_ASSIGNED TASK_
Starting with the line that contains "Where should I" and ending with the last line of the listing, print each line exactly. Pictures stay out.

---

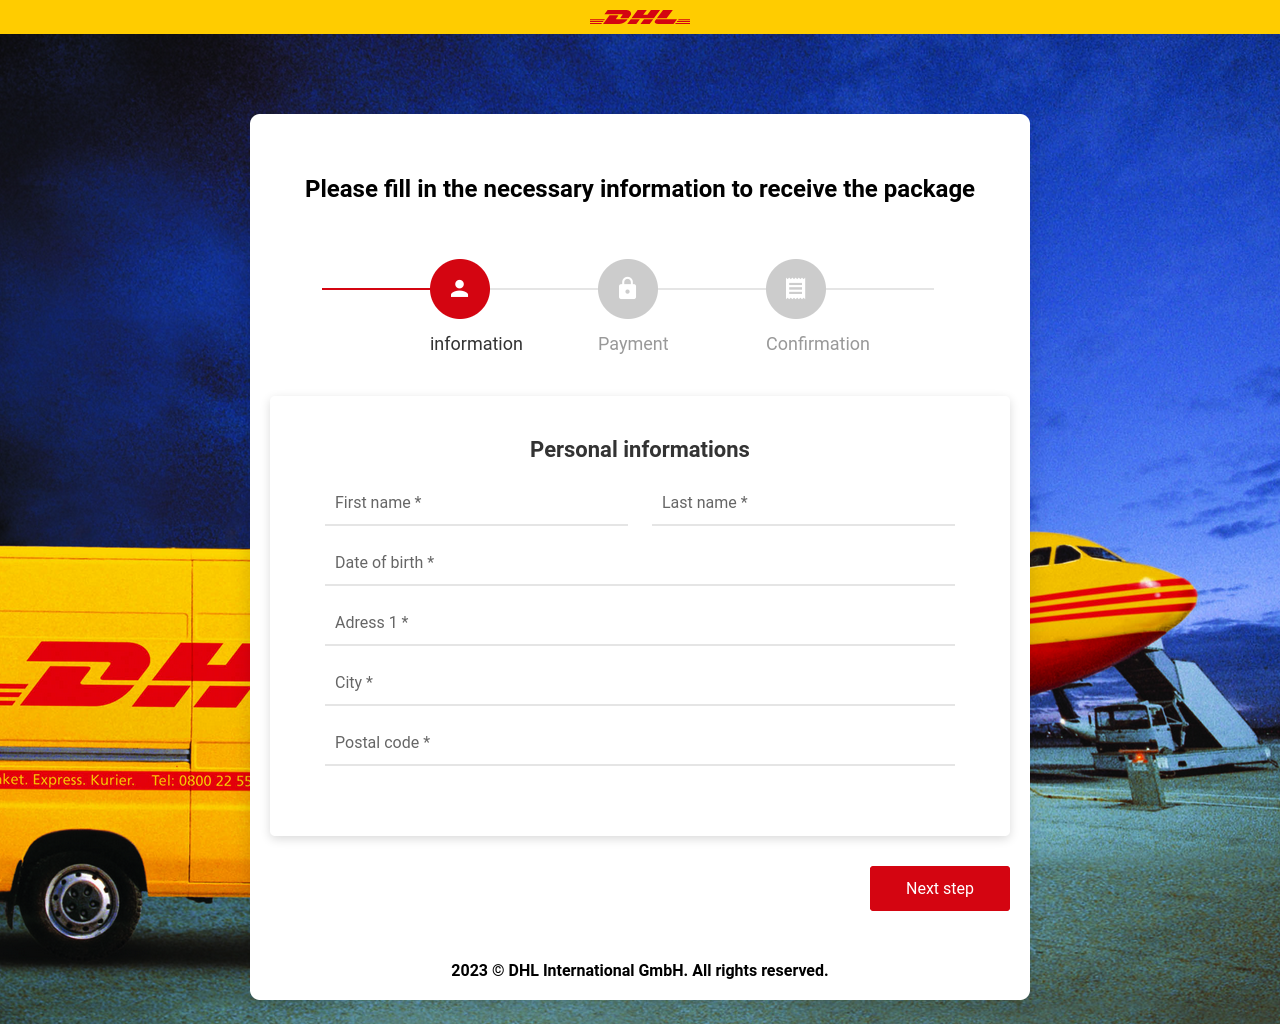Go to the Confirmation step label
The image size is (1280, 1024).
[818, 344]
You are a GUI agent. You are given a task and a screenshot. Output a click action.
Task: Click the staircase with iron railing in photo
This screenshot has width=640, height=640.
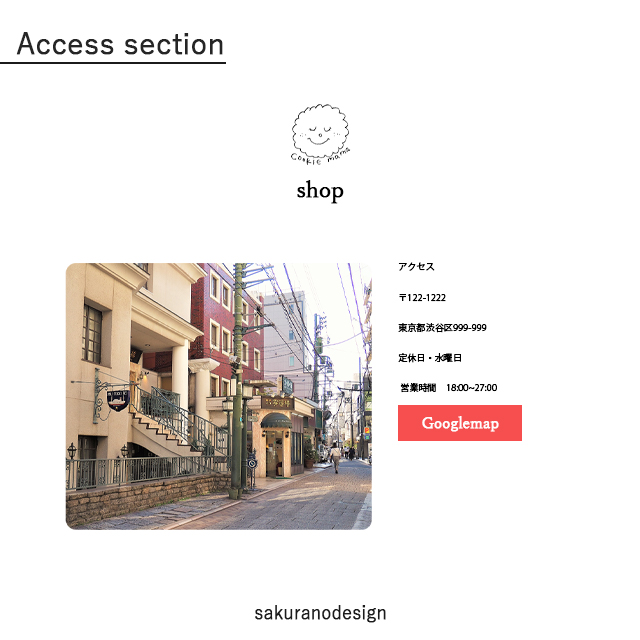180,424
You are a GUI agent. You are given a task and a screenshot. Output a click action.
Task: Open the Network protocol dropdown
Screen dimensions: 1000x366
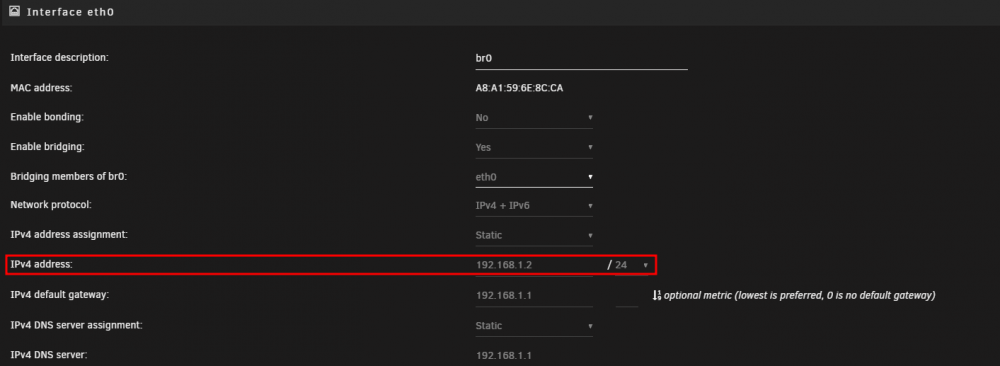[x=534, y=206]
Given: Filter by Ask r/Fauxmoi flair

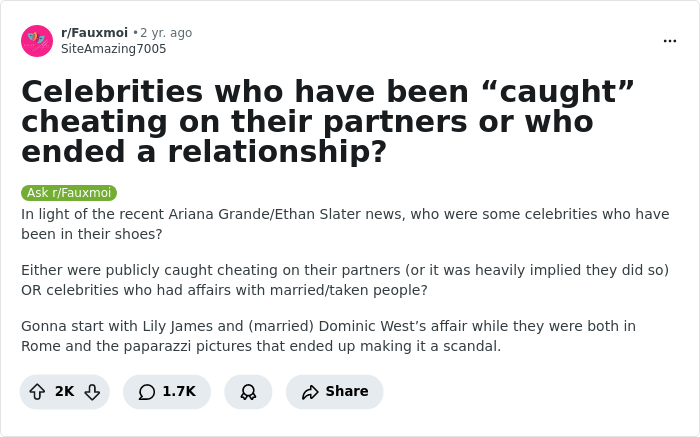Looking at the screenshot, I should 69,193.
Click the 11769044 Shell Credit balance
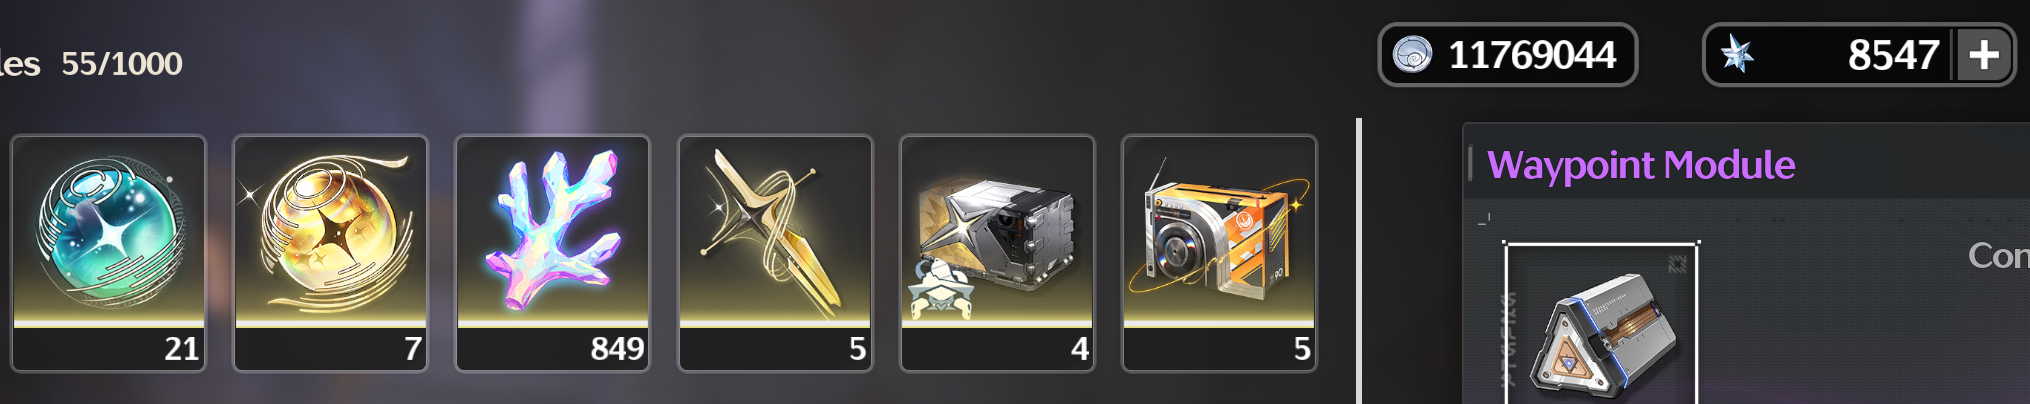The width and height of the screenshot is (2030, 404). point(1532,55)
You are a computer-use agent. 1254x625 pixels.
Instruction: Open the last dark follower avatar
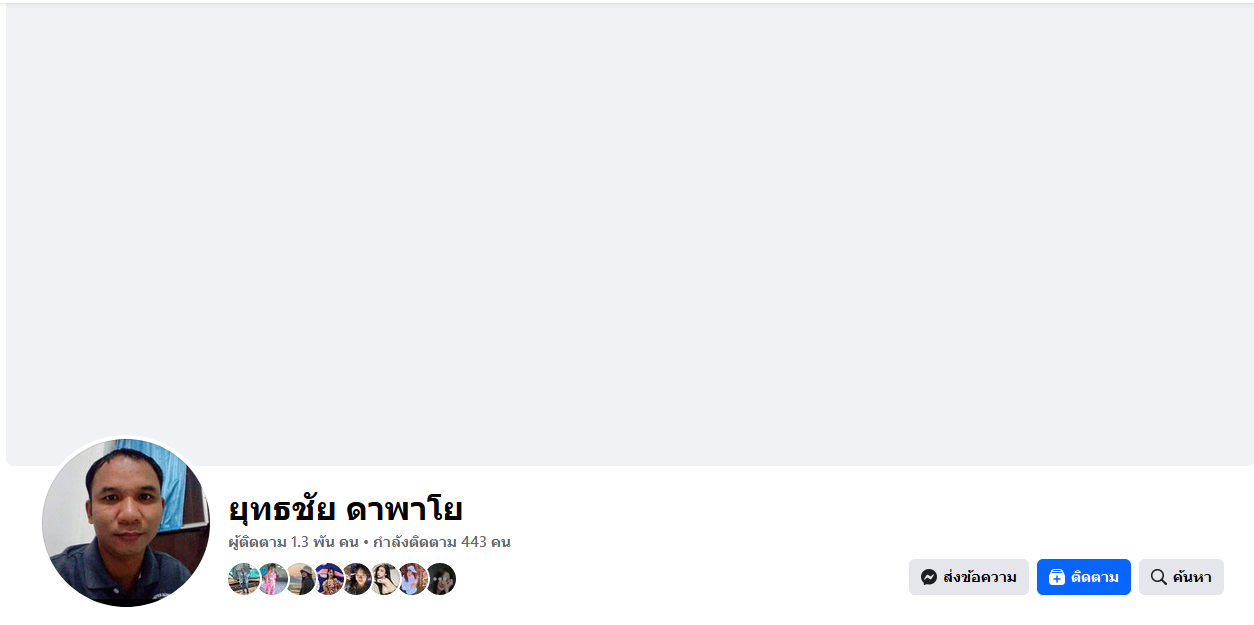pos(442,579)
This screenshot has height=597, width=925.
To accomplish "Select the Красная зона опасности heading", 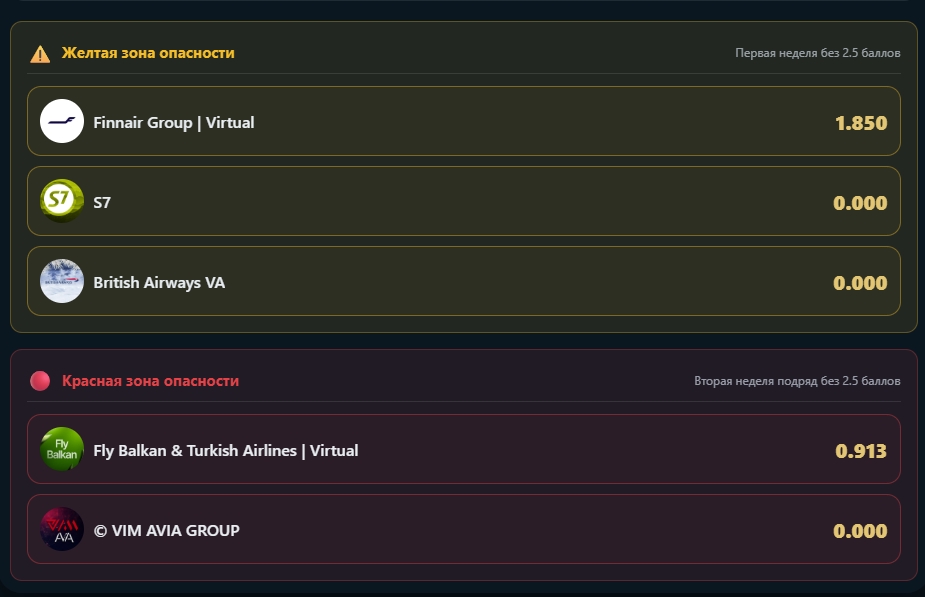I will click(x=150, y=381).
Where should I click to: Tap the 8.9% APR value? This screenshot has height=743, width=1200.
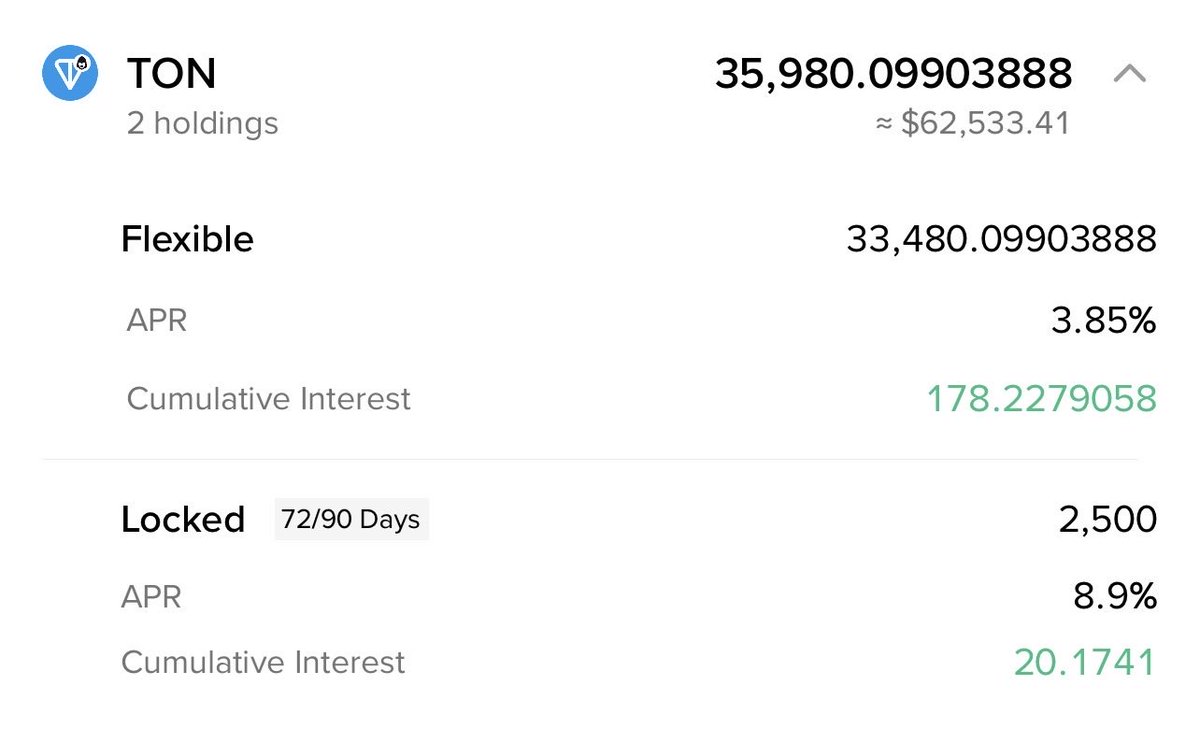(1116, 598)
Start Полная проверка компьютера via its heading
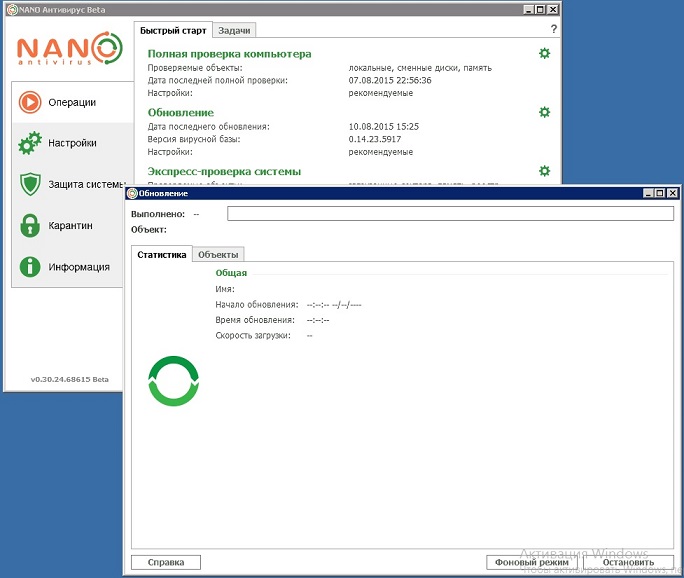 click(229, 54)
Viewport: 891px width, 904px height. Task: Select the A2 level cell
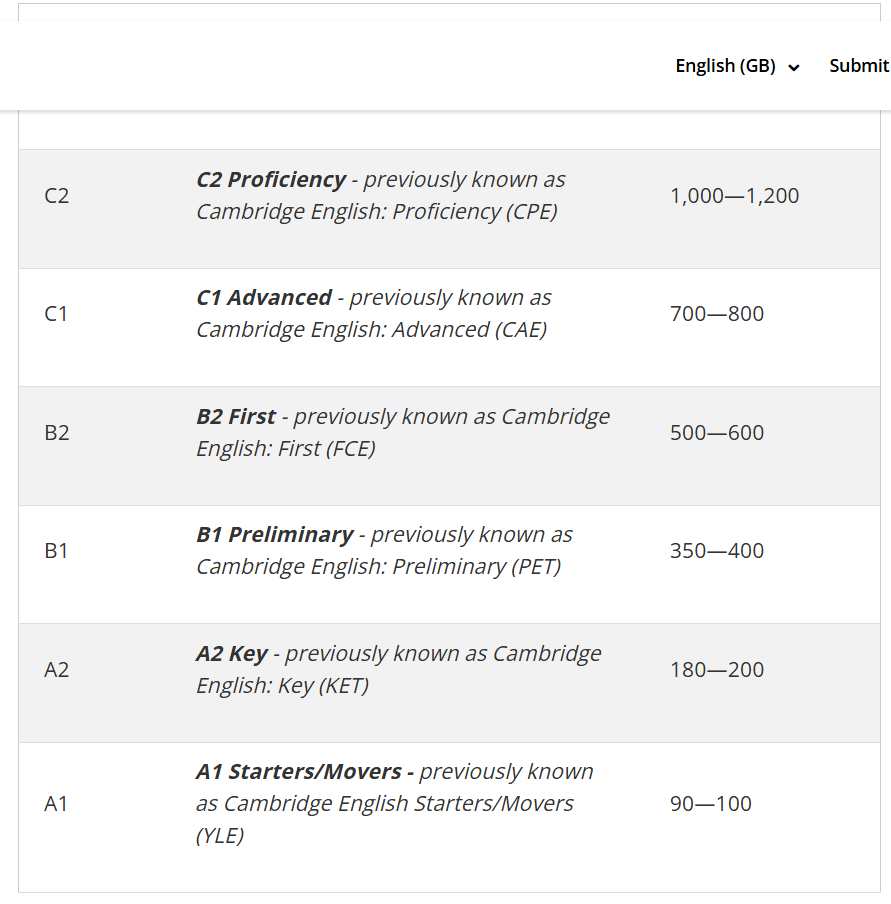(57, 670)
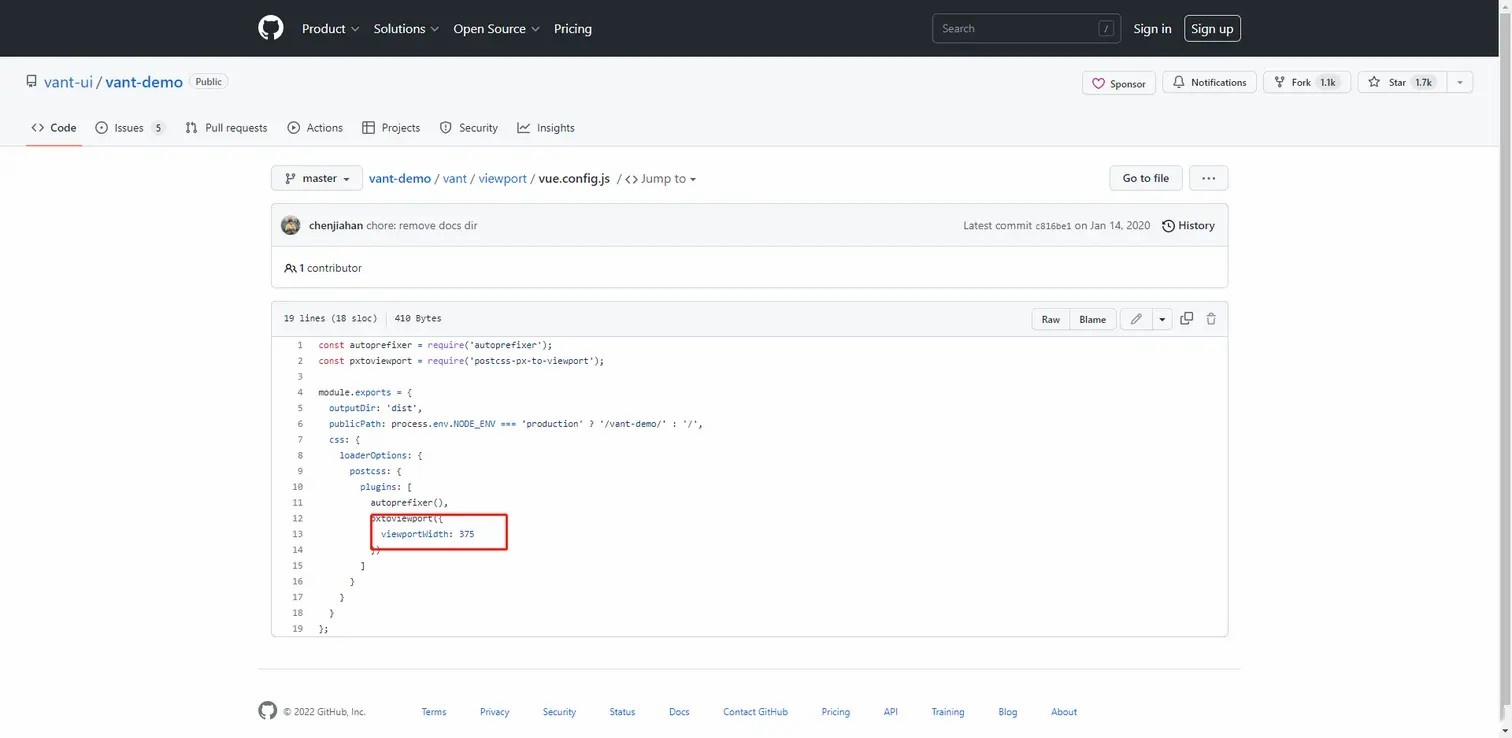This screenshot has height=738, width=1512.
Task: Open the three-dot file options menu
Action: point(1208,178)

---

_COMPLETED EXERCISE_
Where should I click to: Tap the 8.9% APR value? This screenshot has height=743, width=1200.
(1116, 598)
Start Полная проверка компьютера via its heading
 click(229, 54)
Viewport: 891px width, 904px height. Task: Select the A2 level cell
(57, 670)
This screenshot has height=738, width=1512.
Task: Open the three-dot file options menu
Action: point(1208,178)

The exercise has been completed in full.